TASK BRIEF ▸ The answer must be an exact transcription of all the records below.

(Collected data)

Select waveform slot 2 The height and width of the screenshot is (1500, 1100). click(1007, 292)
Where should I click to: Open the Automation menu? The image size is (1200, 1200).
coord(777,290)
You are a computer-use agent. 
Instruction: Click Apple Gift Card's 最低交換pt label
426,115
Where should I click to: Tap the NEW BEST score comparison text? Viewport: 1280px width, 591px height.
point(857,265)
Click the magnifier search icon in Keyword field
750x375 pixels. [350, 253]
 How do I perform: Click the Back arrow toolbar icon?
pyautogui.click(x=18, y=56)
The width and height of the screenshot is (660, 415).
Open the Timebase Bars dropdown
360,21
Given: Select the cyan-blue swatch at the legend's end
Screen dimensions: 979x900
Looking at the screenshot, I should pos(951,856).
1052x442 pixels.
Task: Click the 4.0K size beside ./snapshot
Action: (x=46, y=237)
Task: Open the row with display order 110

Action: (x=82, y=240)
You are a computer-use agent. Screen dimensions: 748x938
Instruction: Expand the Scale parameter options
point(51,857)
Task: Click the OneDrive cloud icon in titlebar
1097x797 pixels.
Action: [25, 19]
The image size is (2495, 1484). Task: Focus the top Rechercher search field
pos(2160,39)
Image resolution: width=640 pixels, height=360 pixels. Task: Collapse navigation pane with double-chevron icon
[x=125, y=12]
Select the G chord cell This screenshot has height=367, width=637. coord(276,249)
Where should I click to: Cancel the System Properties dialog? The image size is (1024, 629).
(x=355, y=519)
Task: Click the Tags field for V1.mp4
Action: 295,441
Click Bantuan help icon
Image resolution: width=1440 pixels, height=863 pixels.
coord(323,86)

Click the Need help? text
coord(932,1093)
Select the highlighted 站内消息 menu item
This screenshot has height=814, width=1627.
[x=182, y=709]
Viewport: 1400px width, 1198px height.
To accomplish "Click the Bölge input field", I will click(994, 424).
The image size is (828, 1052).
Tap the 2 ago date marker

SOLUTION FOR THIS EXERCISE ▸
Select waveform slot 2 The height and width of the screenshot is (1500, 1100). click(1007, 292)
Where should I click to: Open the Automation menu? The image size is (1200, 1200).
coord(777,290)
You are a computer-use agent. 
Instruction: Click Apple Gift Card's 最低交換pt label
426,115
Where should I click to: Tap the NEW BEST score comparison text? Viewport: 1280px width, 591px height.
point(857,265)
Click the magnifier search icon in Keyword field
750x375 pixels. [350, 253]
 How do I perform: Click the Back arrow toolbar icon?
pyautogui.click(x=18, y=56)
The width and height of the screenshot is (660, 415).
Open the Timebase Bars dropdown
360,21
Given: Select the cyan-blue swatch at the legend's end
Screen dimensions: 979x900
Looking at the screenshot, I should pos(951,856).
1052x442 pixels.
Task: Click the 4.0K size beside ./snapshot
Action: (x=46, y=237)
Task: Open the row with display order 110

Action: (x=82, y=240)
You are a computer-use agent. Screen dimensions: 748x938
Instruction: Expand the Scale parameter options
point(51,857)
Task: Click the OneDrive cloud icon in titlebar
1097x797 pixels.
Action: [25, 19]
The image size is (2495, 1484). Task: Focus the top Rechercher search field
pos(2160,39)
Image resolution: width=640 pixels, height=360 pixels. Task: Collapse navigation pane with double-chevron icon
[x=125, y=12]
Select the G chord cell This screenshot has height=367, width=637. coord(276,249)
Where should I click to: Cancel the System Properties dialog? The image size is (1024, 629).
(x=355, y=519)
Task: Click the Tags field for V1.mp4
Action: 295,441
Click Bantuan help icon
Image resolution: width=1440 pixels, height=863 pixels.
coord(323,86)

Click the Need help? text
coord(932,1093)
Select the highlighted 站内消息 menu item
This screenshot has height=814, width=1627.
[x=182, y=709]
Viewport: 1400px width, 1198px height.
To accomplish "Click the Bölge input field", I will click(994, 424).
The image size is (828, 1052).
Tap the 2 ago date marker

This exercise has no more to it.